そもそも「常識」というのは「アナクロニズムの最先鋒」を言う言葉です。「常識」として認知された瞬間から、その「常識の時間」は止まり、時代に取り残されていくのです。出版の世界はあまりに「常識」に拘泥しすぎた。「電子書籍」が出てもその出版構造が変化しなかったように。何十年前からの「常識」を未だに錦の御旗に仕立てているし、揃いも揃ってありがたがっている。

これからの出版業界を変えていくのは、WEB小説家だと私は思っています。なぜなら「数」がすごいから。「数」に対して「お金」が動けばすさまじい潮流になる。もはや出版社やWEBプラットフォームが作家の上にあぐらをかいていられる時代ではないし、それを許容している場合でもない。使わせてもらってる、出版させてもらっている……その事実は事実ですが、我々は「商品を提案し作っている」。つまり「0」を「1」にしているのです。出版社やWEBプラットフォームはこの「1」を「10」とか「100万」とかにすることはできても、「0」を「1」にはできない。
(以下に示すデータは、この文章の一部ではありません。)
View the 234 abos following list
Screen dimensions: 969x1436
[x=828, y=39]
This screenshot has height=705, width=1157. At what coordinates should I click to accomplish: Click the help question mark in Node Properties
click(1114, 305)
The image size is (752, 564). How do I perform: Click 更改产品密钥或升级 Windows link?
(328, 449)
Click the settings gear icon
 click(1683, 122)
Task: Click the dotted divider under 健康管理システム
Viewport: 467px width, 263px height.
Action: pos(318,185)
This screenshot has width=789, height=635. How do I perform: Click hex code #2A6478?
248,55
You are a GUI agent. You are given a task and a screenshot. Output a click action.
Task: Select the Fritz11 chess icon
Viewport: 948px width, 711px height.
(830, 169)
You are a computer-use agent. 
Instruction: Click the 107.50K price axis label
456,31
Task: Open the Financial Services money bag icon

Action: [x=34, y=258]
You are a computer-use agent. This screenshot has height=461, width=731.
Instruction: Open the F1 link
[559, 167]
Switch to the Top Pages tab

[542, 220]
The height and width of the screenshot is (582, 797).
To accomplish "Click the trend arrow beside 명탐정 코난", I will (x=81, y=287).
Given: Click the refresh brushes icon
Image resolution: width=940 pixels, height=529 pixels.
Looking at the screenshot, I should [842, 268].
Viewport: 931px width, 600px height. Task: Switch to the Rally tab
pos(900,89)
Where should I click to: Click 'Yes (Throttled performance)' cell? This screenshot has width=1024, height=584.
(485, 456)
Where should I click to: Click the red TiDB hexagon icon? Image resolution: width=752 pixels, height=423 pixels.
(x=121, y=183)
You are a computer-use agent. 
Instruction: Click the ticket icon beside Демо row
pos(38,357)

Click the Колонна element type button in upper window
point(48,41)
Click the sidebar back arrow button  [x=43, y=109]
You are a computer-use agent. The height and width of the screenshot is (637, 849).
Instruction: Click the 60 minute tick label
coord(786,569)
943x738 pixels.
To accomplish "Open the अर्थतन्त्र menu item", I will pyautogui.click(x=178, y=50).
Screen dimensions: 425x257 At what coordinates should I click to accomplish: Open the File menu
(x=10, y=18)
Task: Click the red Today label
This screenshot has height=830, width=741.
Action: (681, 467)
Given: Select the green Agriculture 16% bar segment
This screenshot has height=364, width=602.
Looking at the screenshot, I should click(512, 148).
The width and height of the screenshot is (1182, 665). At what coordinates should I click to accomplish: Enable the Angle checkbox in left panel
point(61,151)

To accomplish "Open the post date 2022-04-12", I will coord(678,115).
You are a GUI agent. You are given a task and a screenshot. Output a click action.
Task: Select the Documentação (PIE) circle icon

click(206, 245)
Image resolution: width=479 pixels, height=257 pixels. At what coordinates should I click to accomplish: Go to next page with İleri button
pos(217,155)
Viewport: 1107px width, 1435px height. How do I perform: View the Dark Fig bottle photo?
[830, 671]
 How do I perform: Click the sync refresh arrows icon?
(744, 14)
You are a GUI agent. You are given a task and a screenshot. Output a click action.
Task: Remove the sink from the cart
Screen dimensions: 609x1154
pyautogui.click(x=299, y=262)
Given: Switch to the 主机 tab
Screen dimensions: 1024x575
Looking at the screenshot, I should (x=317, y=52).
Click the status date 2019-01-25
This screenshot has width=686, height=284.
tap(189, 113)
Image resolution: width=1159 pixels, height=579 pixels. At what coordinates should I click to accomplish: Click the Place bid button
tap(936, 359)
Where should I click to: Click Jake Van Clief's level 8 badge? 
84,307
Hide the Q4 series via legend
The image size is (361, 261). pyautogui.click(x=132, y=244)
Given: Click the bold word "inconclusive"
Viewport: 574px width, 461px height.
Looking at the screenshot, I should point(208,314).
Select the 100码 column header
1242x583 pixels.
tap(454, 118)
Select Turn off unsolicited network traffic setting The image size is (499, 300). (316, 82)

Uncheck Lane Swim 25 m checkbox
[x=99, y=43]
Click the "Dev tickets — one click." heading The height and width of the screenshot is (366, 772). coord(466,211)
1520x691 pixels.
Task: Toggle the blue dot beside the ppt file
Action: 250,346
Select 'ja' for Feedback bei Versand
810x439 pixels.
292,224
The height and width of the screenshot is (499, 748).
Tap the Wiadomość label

現今つまり、オーソリティーというものは、もはや作家に(=「0」を「1」にできる人に)移っているのです。私は古い人間ですし「プロ」というステータスはもちろん欲しいです。が、「プロ」だからお金をもらえて、「アマチュア」だからお金をもらえない、というのは構造上ナンセンスです。そして「作家」が自分の「価値」を自分で決めて掲げられないというのも、作家の主体性のなさを強く表しています。言ってしまえば家畜、獲物……つまり底辺です。食っていけないプロもいれば、アマチュアWEB小説家で十分食っていける人もいる――それが当たり前だろうと思うわけです。実際、現在のオーソリティーに認証された(受賞など)人で10年生き残ってる人はごく僅かですよね。つまり、現在のオーソリティーは未来なんて担保してくれないわけです。

WEB小説という文化が当たり前に認知され、スマホでオンラインにアクセスして読むのが当たり前になりつつあります。プラットフォームが広告収入なりなんなりで報酬を得るのは当然の権利です。場所を提供して、作家の価値を演出しているわけですから。出版社もまたただのプラットフォームに過ぎません。電子か物理かの違いしかない。「場」としての価値は同じなんですよ。だから「作家よりえらい」わけじゃない。彼らが「ほら、この値段」と渡してくる値札を平身低頭して受け取って、首からぶら下げてドヤ顔している場合ではないのです。

「プロ」と「アマチュア」。その線引きに何の意味がありますか。

まず当事者が、それについてよくよく考える必要があります。